▶ GOAL OF THE EXERCISE: Retype, word for word, each line between the lines holding "Open the three-dot more options menu" and "This screenshot has height=868, width=1391.", inclusive, and leave the rest of the data alone.

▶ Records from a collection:
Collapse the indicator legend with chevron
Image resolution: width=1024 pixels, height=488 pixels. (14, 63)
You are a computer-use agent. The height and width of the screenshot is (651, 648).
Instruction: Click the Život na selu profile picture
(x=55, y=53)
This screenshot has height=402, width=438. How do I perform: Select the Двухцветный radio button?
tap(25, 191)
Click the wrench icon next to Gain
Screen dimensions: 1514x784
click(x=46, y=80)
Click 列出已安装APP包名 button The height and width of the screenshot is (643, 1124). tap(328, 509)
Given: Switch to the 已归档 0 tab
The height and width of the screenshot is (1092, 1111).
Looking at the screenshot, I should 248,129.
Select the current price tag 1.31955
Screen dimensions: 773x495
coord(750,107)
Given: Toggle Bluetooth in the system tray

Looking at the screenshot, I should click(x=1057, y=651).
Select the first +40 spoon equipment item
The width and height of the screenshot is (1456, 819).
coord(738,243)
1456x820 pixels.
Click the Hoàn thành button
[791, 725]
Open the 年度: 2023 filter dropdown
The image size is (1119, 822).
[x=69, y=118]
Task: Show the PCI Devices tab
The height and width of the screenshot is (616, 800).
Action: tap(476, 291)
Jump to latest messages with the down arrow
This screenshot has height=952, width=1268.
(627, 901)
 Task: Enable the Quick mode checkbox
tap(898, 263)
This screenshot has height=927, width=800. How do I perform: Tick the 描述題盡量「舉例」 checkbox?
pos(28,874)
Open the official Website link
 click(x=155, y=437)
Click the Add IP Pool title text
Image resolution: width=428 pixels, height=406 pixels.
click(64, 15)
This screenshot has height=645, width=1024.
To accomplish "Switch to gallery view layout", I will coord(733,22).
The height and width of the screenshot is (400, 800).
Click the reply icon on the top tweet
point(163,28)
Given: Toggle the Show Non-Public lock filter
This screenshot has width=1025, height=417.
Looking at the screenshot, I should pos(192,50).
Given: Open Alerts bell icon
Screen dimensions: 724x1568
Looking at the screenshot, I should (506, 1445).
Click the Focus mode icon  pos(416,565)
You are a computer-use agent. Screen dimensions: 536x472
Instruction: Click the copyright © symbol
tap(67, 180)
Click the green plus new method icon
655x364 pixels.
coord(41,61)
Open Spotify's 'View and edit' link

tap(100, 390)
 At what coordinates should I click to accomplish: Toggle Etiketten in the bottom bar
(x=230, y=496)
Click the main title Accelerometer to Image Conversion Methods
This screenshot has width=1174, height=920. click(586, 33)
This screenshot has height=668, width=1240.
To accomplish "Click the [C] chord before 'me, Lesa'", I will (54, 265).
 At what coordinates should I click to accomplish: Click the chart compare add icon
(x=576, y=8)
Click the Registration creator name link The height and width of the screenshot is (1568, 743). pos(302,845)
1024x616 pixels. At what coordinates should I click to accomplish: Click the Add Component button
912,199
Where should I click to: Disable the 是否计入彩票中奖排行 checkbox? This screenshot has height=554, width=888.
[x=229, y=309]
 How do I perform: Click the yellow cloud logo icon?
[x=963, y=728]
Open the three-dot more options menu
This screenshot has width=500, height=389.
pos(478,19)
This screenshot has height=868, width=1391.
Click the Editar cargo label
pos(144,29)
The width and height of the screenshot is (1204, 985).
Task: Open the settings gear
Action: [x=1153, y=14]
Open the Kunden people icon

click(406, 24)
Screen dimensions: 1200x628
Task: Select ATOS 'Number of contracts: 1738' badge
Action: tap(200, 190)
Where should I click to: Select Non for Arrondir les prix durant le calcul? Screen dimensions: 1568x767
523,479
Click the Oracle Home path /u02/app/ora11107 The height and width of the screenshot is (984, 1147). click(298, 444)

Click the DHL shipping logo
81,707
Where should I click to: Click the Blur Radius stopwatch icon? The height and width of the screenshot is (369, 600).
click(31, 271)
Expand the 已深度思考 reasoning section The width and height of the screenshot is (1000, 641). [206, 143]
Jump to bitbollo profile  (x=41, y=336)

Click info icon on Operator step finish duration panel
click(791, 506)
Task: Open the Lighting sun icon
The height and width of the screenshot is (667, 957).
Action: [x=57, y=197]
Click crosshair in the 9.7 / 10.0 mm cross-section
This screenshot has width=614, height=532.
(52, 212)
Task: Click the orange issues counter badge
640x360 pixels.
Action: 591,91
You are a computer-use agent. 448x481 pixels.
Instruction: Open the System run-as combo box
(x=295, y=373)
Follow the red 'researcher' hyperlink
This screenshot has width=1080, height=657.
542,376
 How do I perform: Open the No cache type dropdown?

▶ RESULT:
Open the three-dot more options menu
This screenshot has width=500, height=389.
pos(478,19)
This screenshot has height=868, width=1391.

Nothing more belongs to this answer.